"There is a lot of rubbish talked about DAB audio quality and use," according to Tony Moretta, Chief Executive of the Digital Radio Development Bureau (DRDB).

Moretta is a man who's charged with promoting (and defending) the oft-criticised DAB radio format in the UK. DAB's critics might even describe him as a man that's been handed a poisoned chalice.

The DRDB's stakeholders include Arqiva, the BBC and Digital One. The organisation's brief is to "work directly with broadcasters, manufacturers and retailers to encourage more and different products, heightened consumer and high street awareness, improved understanding of DAB technology and co-ordination of brand usage."

Moretta told TechRadar this week that he is in agreement with Pure Digital's marketing director Colin Crawford, and thinks "there's a very small but vocal minority of audiophiles and techies who complain about DAB, but consumers are still buying them (over half a million in December alone) and the feedback from them is overwhelmingly positive, for content, ease of use, audio quality and other features."

Ease of use paramount

Alan Sircom, Operations Editor on Hi-Fi Choice magazine is certainly in agreement with the DRDB that "DAB is an excellent replacement for FM; it gives you greater flexibility of station choice than FM and the sound quality is extremely consistent," but adds that "it's not the only replacement."

"In the home especially, Internet radio is a practical proposition too. However, the big advantage DAB has over internet radio is ease of use; it's still not that easy to quickly tune into an internet radio station, whereas tuning to a DAB station is as simple as pushing a preset."

This is perhaps the biggest hurdle that device manufacturers and broadcasters alike have to overcome, the fact that internet radio has a seemingly endless, and indeed "bewildering" number of stations, according to Hi-Fi Choice's Editor, Dan George.

### Instructions
**a.** According to the DAB radio article, how many DAB radios did consumers buy in December?
**b.** For each statement, say whether it agrees with the DAB radio article, and quote the words that decide it: (i) Tony Moretta is Chief Executive of the Digital Radio Development Bureau. (ii) Alan Sircom calls DAB the only replacement for FM. (iii) Dan George is Operations Editor on Hi-Fi Choice magazine.
The records are separate material and have no connection to the DAB radio article.

### Dataset extract
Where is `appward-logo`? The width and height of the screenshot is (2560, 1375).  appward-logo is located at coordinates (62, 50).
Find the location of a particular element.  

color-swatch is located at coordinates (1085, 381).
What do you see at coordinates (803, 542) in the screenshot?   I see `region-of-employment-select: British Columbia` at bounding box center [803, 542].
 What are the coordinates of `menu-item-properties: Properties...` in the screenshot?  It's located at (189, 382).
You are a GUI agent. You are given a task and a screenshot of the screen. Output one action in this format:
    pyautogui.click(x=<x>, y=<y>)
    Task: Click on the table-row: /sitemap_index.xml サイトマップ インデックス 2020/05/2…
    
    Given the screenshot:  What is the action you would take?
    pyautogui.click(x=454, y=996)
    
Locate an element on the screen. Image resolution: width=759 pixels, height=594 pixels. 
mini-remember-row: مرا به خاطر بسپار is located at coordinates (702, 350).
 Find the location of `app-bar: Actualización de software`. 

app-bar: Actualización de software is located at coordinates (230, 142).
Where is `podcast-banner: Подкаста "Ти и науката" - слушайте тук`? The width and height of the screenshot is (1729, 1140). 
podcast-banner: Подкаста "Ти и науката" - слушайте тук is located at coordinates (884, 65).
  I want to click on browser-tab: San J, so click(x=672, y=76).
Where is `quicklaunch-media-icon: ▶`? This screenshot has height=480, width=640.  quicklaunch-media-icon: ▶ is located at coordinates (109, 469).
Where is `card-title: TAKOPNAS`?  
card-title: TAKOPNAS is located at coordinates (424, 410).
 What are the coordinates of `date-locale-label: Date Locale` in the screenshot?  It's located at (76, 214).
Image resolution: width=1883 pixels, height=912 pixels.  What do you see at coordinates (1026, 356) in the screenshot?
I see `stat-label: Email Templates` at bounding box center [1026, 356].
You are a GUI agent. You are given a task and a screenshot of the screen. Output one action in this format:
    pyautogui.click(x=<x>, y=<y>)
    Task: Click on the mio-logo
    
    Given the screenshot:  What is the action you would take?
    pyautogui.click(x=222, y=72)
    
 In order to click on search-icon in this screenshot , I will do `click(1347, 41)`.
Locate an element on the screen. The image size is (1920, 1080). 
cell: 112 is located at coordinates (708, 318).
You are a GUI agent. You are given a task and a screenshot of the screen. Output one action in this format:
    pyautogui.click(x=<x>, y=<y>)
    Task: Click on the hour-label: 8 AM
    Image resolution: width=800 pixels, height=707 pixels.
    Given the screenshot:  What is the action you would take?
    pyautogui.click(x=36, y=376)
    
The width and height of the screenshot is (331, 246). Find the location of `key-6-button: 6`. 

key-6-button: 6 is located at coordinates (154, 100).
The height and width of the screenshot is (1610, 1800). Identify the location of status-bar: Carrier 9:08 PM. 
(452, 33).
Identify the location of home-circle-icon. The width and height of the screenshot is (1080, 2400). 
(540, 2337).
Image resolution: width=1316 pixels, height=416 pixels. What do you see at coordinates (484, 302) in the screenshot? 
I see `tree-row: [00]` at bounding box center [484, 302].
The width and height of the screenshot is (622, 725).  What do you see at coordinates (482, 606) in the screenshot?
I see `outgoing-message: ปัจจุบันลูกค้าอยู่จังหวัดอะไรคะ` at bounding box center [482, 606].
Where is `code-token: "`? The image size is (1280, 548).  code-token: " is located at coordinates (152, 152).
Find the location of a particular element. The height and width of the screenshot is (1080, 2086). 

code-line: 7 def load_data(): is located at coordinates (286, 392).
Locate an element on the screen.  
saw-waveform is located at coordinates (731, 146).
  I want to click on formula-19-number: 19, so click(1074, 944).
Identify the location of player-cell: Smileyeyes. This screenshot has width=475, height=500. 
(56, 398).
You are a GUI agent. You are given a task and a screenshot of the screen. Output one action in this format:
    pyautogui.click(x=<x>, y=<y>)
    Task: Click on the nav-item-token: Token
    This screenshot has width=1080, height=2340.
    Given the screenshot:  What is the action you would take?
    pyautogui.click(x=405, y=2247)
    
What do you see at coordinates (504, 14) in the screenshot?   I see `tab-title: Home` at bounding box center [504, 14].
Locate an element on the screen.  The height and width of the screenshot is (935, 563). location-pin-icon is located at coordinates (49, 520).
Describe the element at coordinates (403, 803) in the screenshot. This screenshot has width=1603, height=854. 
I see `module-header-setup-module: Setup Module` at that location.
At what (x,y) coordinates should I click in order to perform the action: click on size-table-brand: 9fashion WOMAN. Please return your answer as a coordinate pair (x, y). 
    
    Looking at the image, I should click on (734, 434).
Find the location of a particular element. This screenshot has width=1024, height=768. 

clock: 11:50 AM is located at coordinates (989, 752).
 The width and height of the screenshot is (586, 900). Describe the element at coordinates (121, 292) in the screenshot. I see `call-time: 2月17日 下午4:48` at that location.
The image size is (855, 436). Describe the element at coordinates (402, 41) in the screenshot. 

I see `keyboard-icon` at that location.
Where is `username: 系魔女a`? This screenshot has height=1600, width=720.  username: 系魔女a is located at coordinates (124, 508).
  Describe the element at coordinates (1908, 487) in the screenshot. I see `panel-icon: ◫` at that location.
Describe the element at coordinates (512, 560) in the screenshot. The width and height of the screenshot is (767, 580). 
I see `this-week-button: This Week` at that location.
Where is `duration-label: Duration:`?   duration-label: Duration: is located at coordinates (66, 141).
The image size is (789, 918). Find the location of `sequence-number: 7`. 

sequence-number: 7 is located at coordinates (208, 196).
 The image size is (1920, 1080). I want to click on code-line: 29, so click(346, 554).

### Task results
**a.** Over half a million.

**b.**
(i) Yes: "Tony Moretta, Chief Executive of the Digital Radio Development Bureau (DRDB)"
(ii) No: "it's not the only replacement."
(iii) No: "Hi-Fi Choice's Editor, Dan George"